Case 2: Does decreasing exposure to violence (M) mediate the relation between moving to an affluent neighborhood (Z) and maternal depression (Y)? Case 2 differs from Case 1 because it involves two causal variables. Z is causal because one might or might not move to a new neighborhood. M is causal because one might or might not be exposed to high levels of violence. Exposure to violence at least partially mediates the impact that moving to an affluent neighborhood has on depression if moving reduces the risk of exposure and if exposure affects depression. In path analysis, by regressing M on Z and regressing Y on M and Z, we obtain an estimate of ab as the indirect effect and c as the direct effect (see Figure).
But this standard approach does not work well for Case 2 if the impact of exposure to violence on depression depends on whether one moves. In addition, we also have to worry about confounding, not only because those who move might be different from those who stay at baseline, but also because those who are exposed to violence may differ from those who are not exposed (Bullock, Green, & Ha, 2010; Holland, 1988).
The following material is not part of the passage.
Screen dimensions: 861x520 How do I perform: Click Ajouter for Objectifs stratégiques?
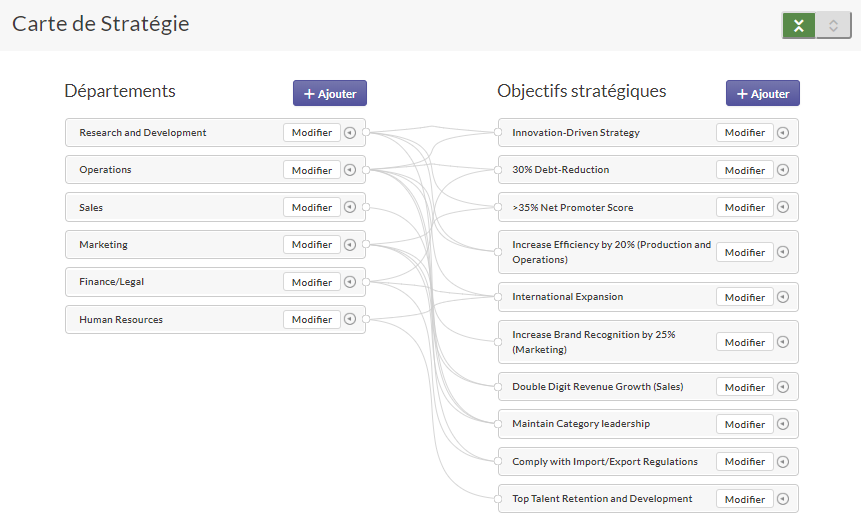[762, 93]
Imai, Tingley, and Yamamoto (2013) discuss how to design an experiment for Case 2, and two recent books summarize new statistical methods for cases where random assignment of the mediator is impossible. These new methods allow treatment-by-mediator interaction and emphasize removal of confounding. VanderWeele (2015) focuses on regression-based approaches, and Hong (2015) focuses on nonparametric models employing propensity score-based weighting (see also foundational work by Pearl, 2001, and other new analytic strategies, e.g., Imai, Keele, & Tingley, 2010).
Case 3: Does cognitive skill (M) mediate the relation between college attendance (Z) and earnings (Y)? Case 3 involves one causal variable — college attendance — and two outcomes — one proximal (cognitive skill) and the other distal (earnings). College attendance is causal because a person may or may not go to college. Cognitive skill is not causal because one cannot be assigned or choose to have high skill; it is instead a “surrogate marker” for earnings. If prior research indicates that cognitive skill (which can be measured early) is a good predictor of later earnings, we may infer the impact of college attendance on earnings even before participants are old enough to work.
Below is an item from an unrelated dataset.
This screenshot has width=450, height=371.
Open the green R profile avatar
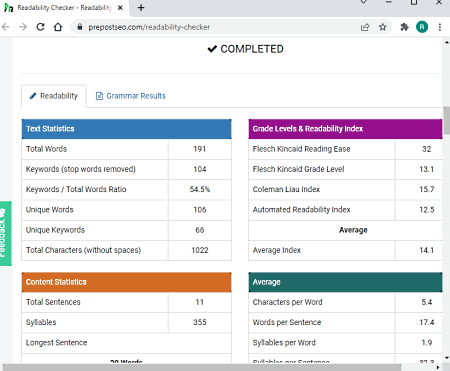point(422,27)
Case 3 poses a tough inferential problem even though it entails only one causal variable. To say that cognitive skill accounts for the impact of college attendance on earnings is to dismiss the possibility that college attendance can have a large effect on earnings even for people whose cognitive skill is unaffected by college attendance.
This idea cannot be tested via regression but can be tested through principal stratification (Frangakis & Rubin, 2002). We might classify participants into three principal strata — one for those whose cognitive skill would increase a great deal if they attend college, a second for those whose skill would not increase much even as a result of attending college, and a third for those whose skill would increase even without attending college. If we find that college attendance strongly increases the earnings of persons in the second and third strata, that evidence will falsify the claim that college attendance improves earnings solely by increasing cognitive skill.
But unless we have a crystal ball, we can’t know a priori which stratum to put a person in. Nevertheless, by collecting pretreatment variables that predict college attendance and cognitive skill, we may be able to identify causal effects within each stratum (see Gallop et al., 2009; Page, 2012; commentaries in the same issue; Rubin, 2004). This approach does not constitute a full mediation analysis, but it does put some strong claims of mediation to an important test.